Furthermore, it is still winter in half of the travel route.
I recommend seeing/inspecting the car in Seattle and using the days to assure that the car has been picked up by the car hauler.
Some smurfing around says final drive is 3.89 and 4th is 1.13.
Now, how many people drove cross country with small block and even big block V8s with 3.90 or 4.11 gears? And no overdrive?
And dare I point out that VWAG made many, many cars where that WAS the top gear. Heck I personally drove all over the place with one, for a total of about 90k miles in four years' of driving ownership.
I bet a Cayman has tires taller than 195/60-14s, too.
Base and S have the same final drive and fourth gear, the internet says 4000rpm in fourth gear is 73mph.
When is this trip planned for? I don't have much experience with driving out west but crossing the mountains in late winter/early spring in a car that probably has worn out summer tires on it seems like not the best idea.
I haven't booked any flights yet, but definitely won't attempt anything until after the snow thaws. My only goal now is to get the car to safe harbor (my friend's house in Seattle) and make a plan from there. It can sit in his driveway for a few months without issue.
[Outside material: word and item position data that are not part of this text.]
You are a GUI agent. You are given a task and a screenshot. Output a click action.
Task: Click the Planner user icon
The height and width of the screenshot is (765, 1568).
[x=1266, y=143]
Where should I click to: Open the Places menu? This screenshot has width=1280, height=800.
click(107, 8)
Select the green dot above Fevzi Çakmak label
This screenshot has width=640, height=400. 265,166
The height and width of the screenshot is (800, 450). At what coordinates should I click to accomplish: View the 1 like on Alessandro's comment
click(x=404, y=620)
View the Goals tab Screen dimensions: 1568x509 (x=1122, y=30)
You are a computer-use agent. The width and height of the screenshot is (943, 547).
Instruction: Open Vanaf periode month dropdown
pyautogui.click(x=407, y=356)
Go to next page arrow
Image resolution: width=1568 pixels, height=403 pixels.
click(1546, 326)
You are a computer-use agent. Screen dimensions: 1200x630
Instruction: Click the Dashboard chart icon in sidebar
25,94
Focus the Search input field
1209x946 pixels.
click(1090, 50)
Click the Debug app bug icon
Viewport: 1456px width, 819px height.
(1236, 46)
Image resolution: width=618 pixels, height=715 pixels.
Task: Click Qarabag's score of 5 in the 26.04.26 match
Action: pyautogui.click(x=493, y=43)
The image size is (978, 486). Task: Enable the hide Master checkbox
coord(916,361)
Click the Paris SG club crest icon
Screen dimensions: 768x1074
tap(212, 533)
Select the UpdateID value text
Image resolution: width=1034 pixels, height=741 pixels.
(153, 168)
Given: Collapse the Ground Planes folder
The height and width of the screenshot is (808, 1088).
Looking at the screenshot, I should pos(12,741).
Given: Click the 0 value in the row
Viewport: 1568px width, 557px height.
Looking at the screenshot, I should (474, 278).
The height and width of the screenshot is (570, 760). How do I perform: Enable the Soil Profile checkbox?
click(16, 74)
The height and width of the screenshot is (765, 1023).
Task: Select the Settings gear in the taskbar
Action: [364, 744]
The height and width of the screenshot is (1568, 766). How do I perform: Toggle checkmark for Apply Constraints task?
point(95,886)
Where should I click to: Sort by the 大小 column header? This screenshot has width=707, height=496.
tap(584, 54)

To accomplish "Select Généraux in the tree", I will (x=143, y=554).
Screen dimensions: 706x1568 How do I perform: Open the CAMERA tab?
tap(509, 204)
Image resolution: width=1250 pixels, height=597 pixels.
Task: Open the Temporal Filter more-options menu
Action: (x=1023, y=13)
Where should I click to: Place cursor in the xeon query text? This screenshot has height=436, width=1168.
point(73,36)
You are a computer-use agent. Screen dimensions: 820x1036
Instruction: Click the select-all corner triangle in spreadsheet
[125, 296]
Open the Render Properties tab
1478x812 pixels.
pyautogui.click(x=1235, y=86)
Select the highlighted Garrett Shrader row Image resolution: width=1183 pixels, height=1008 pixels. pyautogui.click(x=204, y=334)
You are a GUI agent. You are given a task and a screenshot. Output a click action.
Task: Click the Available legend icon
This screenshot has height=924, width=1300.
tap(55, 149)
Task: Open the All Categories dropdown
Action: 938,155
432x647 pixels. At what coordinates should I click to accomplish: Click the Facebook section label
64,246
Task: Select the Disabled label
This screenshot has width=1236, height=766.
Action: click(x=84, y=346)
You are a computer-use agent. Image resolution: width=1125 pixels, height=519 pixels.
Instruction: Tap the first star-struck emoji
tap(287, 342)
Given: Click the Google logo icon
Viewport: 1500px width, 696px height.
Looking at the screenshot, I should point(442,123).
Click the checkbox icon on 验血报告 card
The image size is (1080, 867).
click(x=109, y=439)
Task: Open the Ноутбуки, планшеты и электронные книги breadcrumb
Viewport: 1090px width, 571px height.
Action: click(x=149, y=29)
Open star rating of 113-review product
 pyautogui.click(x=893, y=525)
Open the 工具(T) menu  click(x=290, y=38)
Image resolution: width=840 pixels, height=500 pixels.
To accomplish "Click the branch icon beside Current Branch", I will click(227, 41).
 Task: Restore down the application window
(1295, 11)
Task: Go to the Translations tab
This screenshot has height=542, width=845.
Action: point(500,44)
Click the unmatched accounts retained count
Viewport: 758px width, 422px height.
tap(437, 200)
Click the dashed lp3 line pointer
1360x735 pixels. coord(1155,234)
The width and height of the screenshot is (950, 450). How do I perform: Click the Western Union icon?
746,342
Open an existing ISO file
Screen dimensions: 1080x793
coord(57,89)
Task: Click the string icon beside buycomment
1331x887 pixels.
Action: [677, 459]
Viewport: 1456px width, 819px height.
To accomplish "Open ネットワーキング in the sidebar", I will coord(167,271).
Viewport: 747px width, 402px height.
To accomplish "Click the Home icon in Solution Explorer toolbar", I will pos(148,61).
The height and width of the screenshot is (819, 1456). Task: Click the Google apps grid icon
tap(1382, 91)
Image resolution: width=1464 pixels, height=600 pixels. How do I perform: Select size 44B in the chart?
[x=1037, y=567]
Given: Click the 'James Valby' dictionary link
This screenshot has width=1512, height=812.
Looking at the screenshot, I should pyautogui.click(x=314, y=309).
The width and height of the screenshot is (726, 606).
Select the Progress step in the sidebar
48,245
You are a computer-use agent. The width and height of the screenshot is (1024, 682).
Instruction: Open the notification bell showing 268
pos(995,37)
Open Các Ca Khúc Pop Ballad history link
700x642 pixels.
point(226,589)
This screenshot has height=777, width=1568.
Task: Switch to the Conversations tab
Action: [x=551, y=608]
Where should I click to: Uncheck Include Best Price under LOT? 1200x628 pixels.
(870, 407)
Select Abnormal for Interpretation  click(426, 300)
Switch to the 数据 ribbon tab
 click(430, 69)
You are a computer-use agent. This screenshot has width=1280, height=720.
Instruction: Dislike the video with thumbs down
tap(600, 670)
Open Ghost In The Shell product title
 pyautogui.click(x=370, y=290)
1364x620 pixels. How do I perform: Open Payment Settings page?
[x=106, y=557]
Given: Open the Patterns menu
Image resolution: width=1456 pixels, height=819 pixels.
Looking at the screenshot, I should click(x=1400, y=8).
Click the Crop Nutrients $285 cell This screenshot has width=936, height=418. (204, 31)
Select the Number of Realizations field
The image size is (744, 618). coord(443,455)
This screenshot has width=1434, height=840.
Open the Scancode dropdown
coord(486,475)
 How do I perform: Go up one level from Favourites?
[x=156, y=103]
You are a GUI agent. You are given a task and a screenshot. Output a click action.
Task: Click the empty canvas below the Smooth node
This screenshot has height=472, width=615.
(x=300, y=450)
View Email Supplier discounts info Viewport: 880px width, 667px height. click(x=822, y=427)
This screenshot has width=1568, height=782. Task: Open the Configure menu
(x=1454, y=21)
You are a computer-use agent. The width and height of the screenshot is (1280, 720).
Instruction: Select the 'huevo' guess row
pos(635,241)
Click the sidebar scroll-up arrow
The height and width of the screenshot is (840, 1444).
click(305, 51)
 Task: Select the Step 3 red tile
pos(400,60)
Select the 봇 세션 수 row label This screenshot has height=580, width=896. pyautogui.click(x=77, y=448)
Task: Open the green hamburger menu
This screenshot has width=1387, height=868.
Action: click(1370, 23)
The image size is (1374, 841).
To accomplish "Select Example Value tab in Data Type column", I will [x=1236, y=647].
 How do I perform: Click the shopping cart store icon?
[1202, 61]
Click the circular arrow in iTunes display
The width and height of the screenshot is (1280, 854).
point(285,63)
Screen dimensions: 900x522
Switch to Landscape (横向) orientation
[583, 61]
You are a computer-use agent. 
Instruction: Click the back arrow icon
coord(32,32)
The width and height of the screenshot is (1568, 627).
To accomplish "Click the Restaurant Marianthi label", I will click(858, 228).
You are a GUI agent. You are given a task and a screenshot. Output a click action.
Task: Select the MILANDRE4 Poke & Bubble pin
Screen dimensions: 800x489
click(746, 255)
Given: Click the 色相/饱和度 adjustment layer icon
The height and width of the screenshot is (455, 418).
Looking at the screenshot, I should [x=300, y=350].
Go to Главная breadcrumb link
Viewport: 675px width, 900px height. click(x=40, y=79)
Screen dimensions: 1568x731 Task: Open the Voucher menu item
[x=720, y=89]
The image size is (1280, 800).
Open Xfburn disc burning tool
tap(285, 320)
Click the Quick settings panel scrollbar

Hey Tim, sounds like you're busy developing a plan. I'm good friends with Andy Hollis and know JG as well. I live near the airport in Seattle, and am happy to help however I can. I too have a garage with a MaxJax and lots of tools, so let me know if I can help in any way.
Ron
I can't add much to the discussion, except for the fact that my experience has been that "needs transmission" and "dealer says needs transmission" are not always the same thing.
There is only thing worse than a broken Porsche engine and that is a broken Porsche transmission. Fly there and light it on fire.
Toot said:There is only thing worse than a broken Porsche engine and that is a broken Porsche transmission. Fly there and light it on fire.
I wouldn't say that. Transmissions are cheaper and much easier to swap.
Remember we're talking about the manual transmission here. If it was a broken PDK, yes light it on fire.
This might be a mixed message because I still think just shipping it home is the right answer. But I had mine out today and just out of curiosity I did some 4000rpm cruising (I never actually went on the highway so it was ~60 in third gear instead of ~70 in fourth gear) and it was really pretty tolerable especially considering I have a louder than stock exhaust now.